*PROBLEM STATEMENT*
Please repeat the data in full, character for character.

═══ SOURCE MATERIAL

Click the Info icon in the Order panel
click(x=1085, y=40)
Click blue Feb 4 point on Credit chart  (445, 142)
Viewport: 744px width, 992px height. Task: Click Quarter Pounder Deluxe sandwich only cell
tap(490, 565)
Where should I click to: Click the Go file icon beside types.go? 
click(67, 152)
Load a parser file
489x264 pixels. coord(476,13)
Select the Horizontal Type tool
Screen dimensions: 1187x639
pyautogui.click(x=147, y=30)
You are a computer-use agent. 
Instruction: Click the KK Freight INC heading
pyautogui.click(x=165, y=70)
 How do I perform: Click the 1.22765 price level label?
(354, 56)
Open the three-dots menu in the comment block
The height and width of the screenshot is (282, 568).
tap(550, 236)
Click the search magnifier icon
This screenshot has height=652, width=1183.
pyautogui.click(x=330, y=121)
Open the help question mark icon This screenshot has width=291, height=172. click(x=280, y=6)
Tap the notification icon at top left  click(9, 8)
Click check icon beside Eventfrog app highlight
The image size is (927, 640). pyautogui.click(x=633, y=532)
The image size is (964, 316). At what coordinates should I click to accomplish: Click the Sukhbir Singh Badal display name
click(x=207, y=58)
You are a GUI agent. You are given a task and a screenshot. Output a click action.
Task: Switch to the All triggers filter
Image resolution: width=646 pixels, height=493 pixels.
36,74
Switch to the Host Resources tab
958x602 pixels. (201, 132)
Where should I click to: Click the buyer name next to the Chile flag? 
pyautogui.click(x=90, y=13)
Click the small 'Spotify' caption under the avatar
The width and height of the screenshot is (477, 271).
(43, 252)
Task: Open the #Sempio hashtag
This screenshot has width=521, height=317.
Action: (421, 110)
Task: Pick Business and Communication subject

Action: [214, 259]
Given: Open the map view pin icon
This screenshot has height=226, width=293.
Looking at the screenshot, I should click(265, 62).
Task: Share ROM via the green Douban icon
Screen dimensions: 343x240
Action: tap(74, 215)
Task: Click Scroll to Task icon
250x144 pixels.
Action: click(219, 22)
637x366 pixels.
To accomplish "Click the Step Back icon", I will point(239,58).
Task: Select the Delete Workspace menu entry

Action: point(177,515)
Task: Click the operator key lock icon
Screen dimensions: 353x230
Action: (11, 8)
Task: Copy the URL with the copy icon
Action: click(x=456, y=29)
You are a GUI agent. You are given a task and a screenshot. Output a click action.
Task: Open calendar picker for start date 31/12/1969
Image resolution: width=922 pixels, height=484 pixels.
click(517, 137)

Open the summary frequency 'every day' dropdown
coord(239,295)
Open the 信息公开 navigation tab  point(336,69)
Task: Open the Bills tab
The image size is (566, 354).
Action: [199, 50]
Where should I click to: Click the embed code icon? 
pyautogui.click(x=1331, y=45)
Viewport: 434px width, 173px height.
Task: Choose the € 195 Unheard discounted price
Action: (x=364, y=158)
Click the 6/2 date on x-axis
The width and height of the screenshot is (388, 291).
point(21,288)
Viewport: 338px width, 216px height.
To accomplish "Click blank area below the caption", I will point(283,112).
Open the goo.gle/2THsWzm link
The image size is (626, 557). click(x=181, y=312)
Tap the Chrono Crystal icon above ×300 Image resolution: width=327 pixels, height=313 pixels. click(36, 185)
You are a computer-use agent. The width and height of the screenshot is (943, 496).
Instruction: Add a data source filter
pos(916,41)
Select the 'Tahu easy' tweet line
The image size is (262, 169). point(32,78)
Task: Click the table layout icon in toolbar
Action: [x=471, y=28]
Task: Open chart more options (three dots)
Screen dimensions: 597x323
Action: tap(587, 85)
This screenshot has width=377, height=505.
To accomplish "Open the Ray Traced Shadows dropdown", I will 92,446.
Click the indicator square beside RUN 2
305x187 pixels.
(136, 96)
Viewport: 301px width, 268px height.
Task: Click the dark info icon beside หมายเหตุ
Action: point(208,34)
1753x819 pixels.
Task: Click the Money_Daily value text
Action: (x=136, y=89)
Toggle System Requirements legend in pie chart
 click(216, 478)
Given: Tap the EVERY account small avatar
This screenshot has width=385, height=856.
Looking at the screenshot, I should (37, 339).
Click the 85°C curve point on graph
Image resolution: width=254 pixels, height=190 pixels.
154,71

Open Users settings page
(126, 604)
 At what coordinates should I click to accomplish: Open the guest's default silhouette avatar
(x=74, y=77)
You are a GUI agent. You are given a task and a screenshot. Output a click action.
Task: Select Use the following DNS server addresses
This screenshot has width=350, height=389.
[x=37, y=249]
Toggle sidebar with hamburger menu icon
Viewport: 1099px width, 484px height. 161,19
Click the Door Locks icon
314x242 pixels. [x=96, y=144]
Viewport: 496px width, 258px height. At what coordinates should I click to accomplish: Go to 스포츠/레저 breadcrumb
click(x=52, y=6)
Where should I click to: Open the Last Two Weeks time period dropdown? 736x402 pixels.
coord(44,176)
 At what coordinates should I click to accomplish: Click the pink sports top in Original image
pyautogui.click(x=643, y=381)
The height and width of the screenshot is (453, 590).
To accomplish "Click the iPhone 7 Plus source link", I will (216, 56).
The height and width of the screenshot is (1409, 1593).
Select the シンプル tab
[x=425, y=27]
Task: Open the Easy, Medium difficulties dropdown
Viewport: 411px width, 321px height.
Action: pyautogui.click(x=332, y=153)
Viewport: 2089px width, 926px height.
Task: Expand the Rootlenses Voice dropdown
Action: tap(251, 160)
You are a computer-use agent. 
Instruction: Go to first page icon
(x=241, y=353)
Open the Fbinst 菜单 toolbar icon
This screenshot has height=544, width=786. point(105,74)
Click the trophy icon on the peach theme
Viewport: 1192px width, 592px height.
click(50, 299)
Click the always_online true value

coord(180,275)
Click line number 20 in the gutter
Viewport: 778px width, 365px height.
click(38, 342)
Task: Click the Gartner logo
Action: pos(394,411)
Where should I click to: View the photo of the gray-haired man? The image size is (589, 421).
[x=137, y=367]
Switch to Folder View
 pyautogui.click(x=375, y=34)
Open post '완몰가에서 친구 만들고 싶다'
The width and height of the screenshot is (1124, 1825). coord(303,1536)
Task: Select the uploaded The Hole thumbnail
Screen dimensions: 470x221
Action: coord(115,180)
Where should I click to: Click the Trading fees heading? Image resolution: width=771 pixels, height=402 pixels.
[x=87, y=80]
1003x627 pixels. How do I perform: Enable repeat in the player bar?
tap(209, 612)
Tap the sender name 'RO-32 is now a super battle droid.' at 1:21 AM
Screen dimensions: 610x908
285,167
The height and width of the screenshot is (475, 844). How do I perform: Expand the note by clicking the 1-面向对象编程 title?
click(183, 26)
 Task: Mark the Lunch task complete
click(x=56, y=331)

══════

*TASK RESULT*
Click the Info icon in the Order panel
click(x=1085, y=40)
Click blue Feb 4 point on Credit chart  (445, 142)
Viewport: 744px width, 992px height. Task: Click Quarter Pounder Deluxe sandwich only cell
tap(490, 565)
Where should I click to: Click the Go file icon beside types.go? 
click(67, 152)
Load a parser file
489x264 pixels. coord(476,13)
Select the Horizontal Type tool
Screen dimensions: 1187x639
pyautogui.click(x=147, y=30)
You are a computer-use agent. 
Instruction: Click the KK Freight INC heading
pyautogui.click(x=165, y=70)
 How do I perform: Click the 1.22765 price level label?
(354, 56)
Open the three-dots menu in the comment block
The height and width of the screenshot is (282, 568).
tap(550, 236)
Click the search magnifier icon
This screenshot has height=652, width=1183.
pyautogui.click(x=330, y=121)
Open the help question mark icon This screenshot has width=291, height=172. click(x=280, y=6)
Tap the notification icon at top left  click(9, 8)
Click check icon beside Eventfrog app highlight
The image size is (927, 640). pyautogui.click(x=633, y=532)
The image size is (964, 316). At what coordinates should I click to accomplish: Click the Sukhbir Singh Badal display name
click(x=207, y=58)
You are a GUI agent. You are given a task and a screenshot. Output a click action.
Task: Switch to the All triggers filter
Image resolution: width=646 pixels, height=493 pixels.
36,74
Switch to the Host Resources tab
958x602 pixels. (201, 132)
Where should I click to: Click the buyer name next to the Chile flag? 
pyautogui.click(x=90, y=13)
Click the small 'Spotify' caption under the avatar
The width and height of the screenshot is (477, 271).
(43, 252)
Task: Open the #Sempio hashtag
This screenshot has width=521, height=317.
Action: (421, 110)
Task: Pick Business and Communication subject

Action: [214, 259]
Given: Open the map view pin icon
This screenshot has height=226, width=293.
Looking at the screenshot, I should click(265, 62).
Task: Share ROM via the green Douban icon
Screen dimensions: 343x240
Action: tap(74, 215)
Task: Click Scroll to Task icon
250x144 pixels.
Action: click(219, 22)
637x366 pixels.
To accomplish "Click the Step Back icon", I will point(239,58).
Task: Select the Delete Workspace menu entry

Action: point(177,515)
Task: Click the operator key lock icon
Screen dimensions: 353x230
Action: (11, 8)
Task: Copy the URL with the copy icon
Action: click(x=456, y=29)
You are a GUI agent. You are given a task and a screenshot. Output a click action.
Task: Open calendar picker for start date 31/12/1969
Image resolution: width=922 pixels, height=484 pixels.
click(517, 137)

Open the summary frequency 'every day' dropdown
coord(239,295)
Open the 信息公开 navigation tab  point(336,69)
Task: Open the Bills tab
The image size is (566, 354).
Action: [199, 50]
Where should I click to: Click the embed code icon? 
pyautogui.click(x=1331, y=45)
Viewport: 434px width, 173px height.
Task: Choose the € 195 Unheard discounted price
Action: (x=364, y=158)
Click the 6/2 date on x-axis
The width and height of the screenshot is (388, 291).
point(21,288)
Viewport: 338px width, 216px height.
To accomplish "Click blank area below the caption", I will point(283,112).
Open the goo.gle/2THsWzm link
The image size is (626, 557). click(x=181, y=312)
Tap the Chrono Crystal icon above ×300 Image resolution: width=327 pixels, height=313 pixels. click(36, 185)
You are a computer-use agent. The width and height of the screenshot is (943, 496).
Instruction: Add a data source filter
pos(916,41)
Select the 'Tahu easy' tweet line
The image size is (262, 169). point(32,78)
Task: Click the table layout icon in toolbar
Action: [x=471, y=28]
Task: Open chart more options (three dots)
Screen dimensions: 597x323
Action: tap(587, 85)
This screenshot has width=377, height=505.
To accomplish "Open the Ray Traced Shadows dropdown", I will 92,446.
Click the indicator square beside RUN 2
305x187 pixels.
(136, 96)
Viewport: 301px width, 268px height.
Task: Click the dark info icon beside หมายเหตุ
Action: point(208,34)
1753x819 pixels.
Task: Click the Money_Daily value text
Action: (x=136, y=89)
Toggle System Requirements legend in pie chart
 click(216, 478)
Given: Tap the EVERY account small avatar
This screenshot has width=385, height=856.
Looking at the screenshot, I should (37, 339).
Click the 85°C curve point on graph
Image resolution: width=254 pixels, height=190 pixels.
154,71

Open Users settings page
(126, 604)
 At what coordinates should I click to accomplish: Open the guest's default silhouette avatar
(x=74, y=77)
You are a GUI agent. You are given a task and a screenshot. Output a click action.
Task: Select Use the following DNS server addresses
This screenshot has width=350, height=389.
[x=37, y=249]
Toggle sidebar with hamburger menu icon
Viewport: 1099px width, 484px height. 161,19
Click the Door Locks icon
314x242 pixels. [x=96, y=144]
Viewport: 496px width, 258px height. At what coordinates should I click to accomplish: Go to 스포츠/레저 breadcrumb
click(x=52, y=6)
Where should I click to: Open the Last Two Weeks time period dropdown? 736x402 pixels.
coord(44,176)
 At what coordinates should I click to accomplish: Click the pink sports top in Original image
pyautogui.click(x=643, y=381)
The height and width of the screenshot is (453, 590).
To accomplish "Click the iPhone 7 Plus source link", I will (216, 56).
The height and width of the screenshot is (1409, 1593).
Select the シンプル tab
[x=425, y=27]
Task: Open the Easy, Medium difficulties dropdown
Viewport: 411px width, 321px height.
Action: pyautogui.click(x=332, y=153)
Viewport: 2089px width, 926px height.
Task: Expand the Rootlenses Voice dropdown
Action: tap(251, 160)
You are a computer-use agent. 
Instruction: Go to first page icon
(x=241, y=353)
Open the Fbinst 菜单 toolbar icon
This screenshot has height=544, width=786. point(105,74)
Click the trophy icon on the peach theme
Viewport: 1192px width, 592px height.
click(50, 299)
Click the always_online true value

coord(180,275)
Click line number 20 in the gutter
Viewport: 778px width, 365px height.
click(38, 342)
Task: Click the Gartner logo
Action: pos(394,411)
Where should I click to: View the photo of the gray-haired man? The image size is (589, 421).
[x=137, y=367]
Switch to Folder View
 pyautogui.click(x=375, y=34)
Open post '완몰가에서 친구 만들고 싶다'
The width and height of the screenshot is (1124, 1825). coord(303,1536)
Task: Select the uploaded The Hole thumbnail
Screen dimensions: 470x221
Action: coord(115,180)
Where should I click to: Click the Trading fees heading? Image resolution: width=771 pixels, height=402 pixels.
[x=87, y=80]
1003x627 pixels. How do I perform: Enable repeat in the player bar?
tap(209, 612)
Tap the sender name 'RO-32 is now a super battle droid.' at 1:21 AM
Screen dimensions: 610x908
285,167
The height and width of the screenshot is (475, 844). How do I perform: Expand the note by clicking the 1-面向对象编程 title?
click(183, 26)
 Task: Mark the Lunch task complete
click(x=56, y=331)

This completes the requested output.